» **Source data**
• • • •
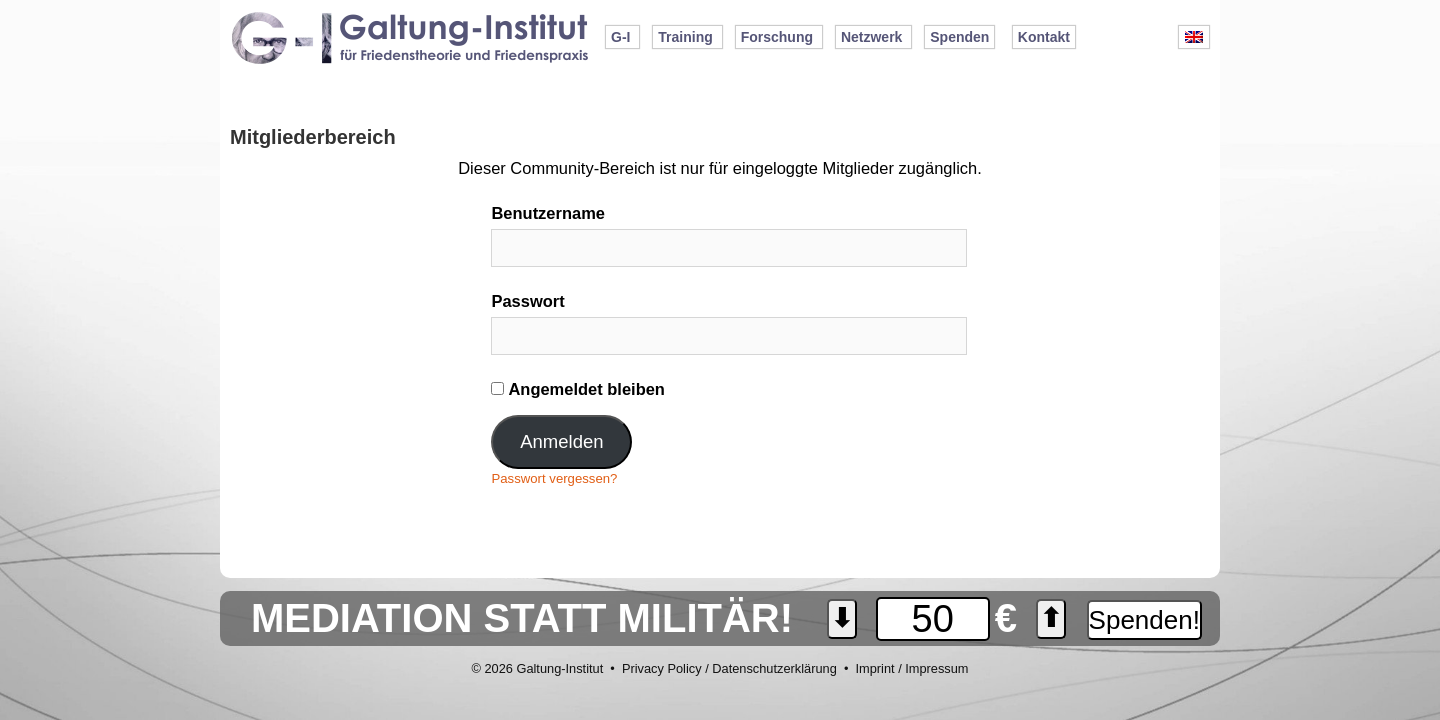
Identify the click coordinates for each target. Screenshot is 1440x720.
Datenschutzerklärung (774, 668)
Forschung (777, 37)
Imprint (874, 668)
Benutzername (547, 213)
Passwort (527, 301)
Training (685, 37)
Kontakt (1044, 37)
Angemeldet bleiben (577, 389)
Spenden (959, 37)
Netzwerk (871, 37)
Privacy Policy (662, 668)
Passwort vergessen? (554, 478)
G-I (620, 37)
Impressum (936, 668)
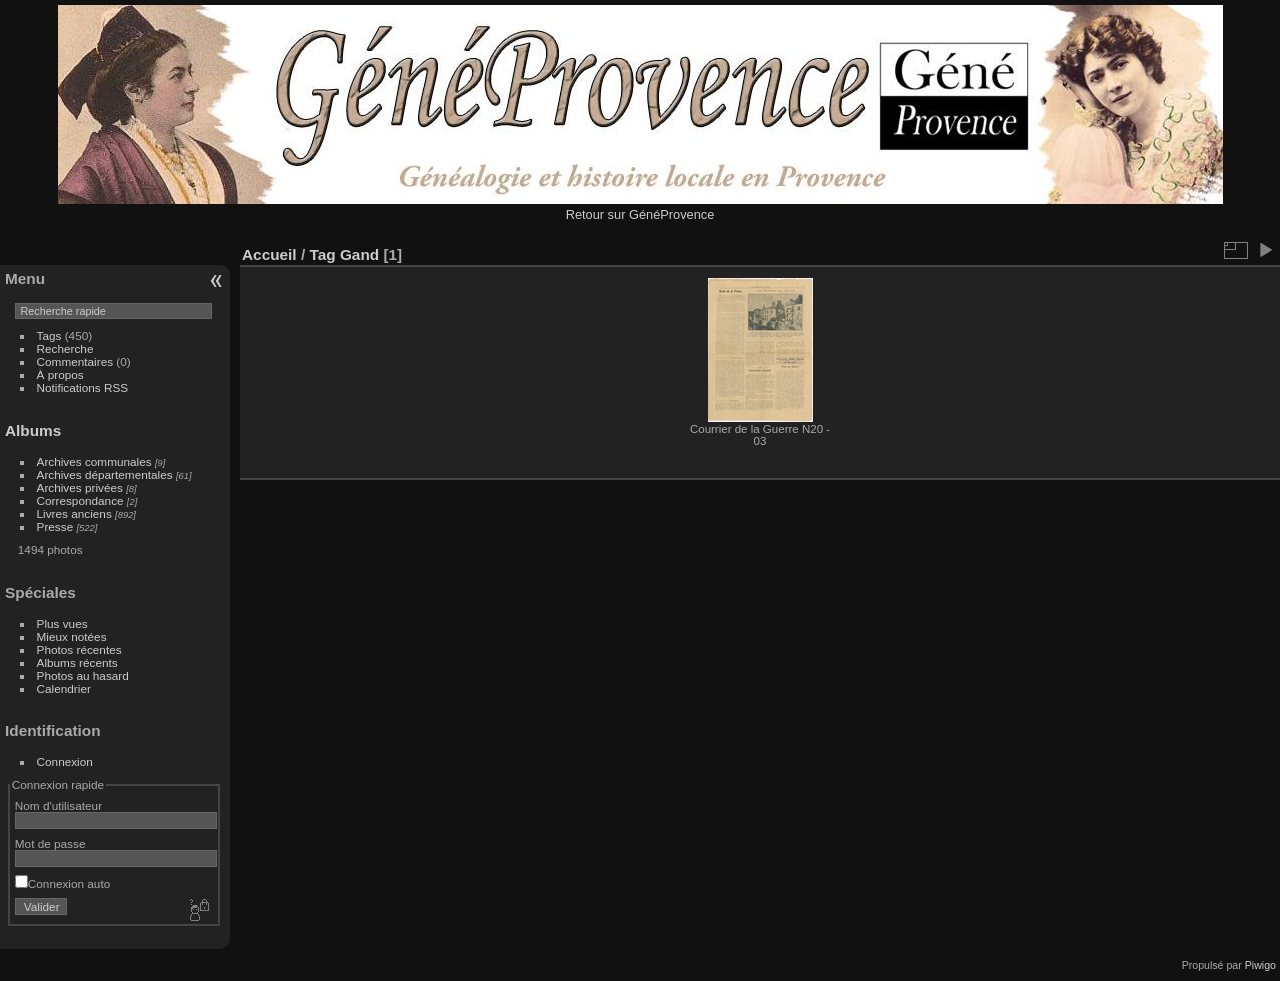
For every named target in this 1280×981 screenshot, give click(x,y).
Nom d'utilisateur (58, 805)
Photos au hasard (83, 675)
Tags (49, 335)
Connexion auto (62, 883)
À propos (60, 374)
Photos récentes (79, 649)
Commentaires (75, 361)
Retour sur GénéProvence (640, 214)
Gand (359, 254)
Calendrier (64, 688)
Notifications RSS (83, 387)
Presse (55, 526)
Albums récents (77, 662)
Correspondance (80, 500)
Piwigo (1260, 965)
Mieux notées (72, 636)
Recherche (65, 348)
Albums (33, 430)
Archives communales (94, 461)
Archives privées (80, 487)
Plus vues (62, 623)
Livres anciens (74, 513)
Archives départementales (105, 474)
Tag (322, 254)
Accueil (269, 254)
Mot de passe (50, 843)
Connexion (65, 761)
• • • •
» **Task goal**
Please copy out every line from the records above that contains the string "target".

» **Solution to the problem**
Identify the click coordinates for each target. Screenshot is 1440x720.
For every named target in this 1280×981 screenshot, give click(x,y).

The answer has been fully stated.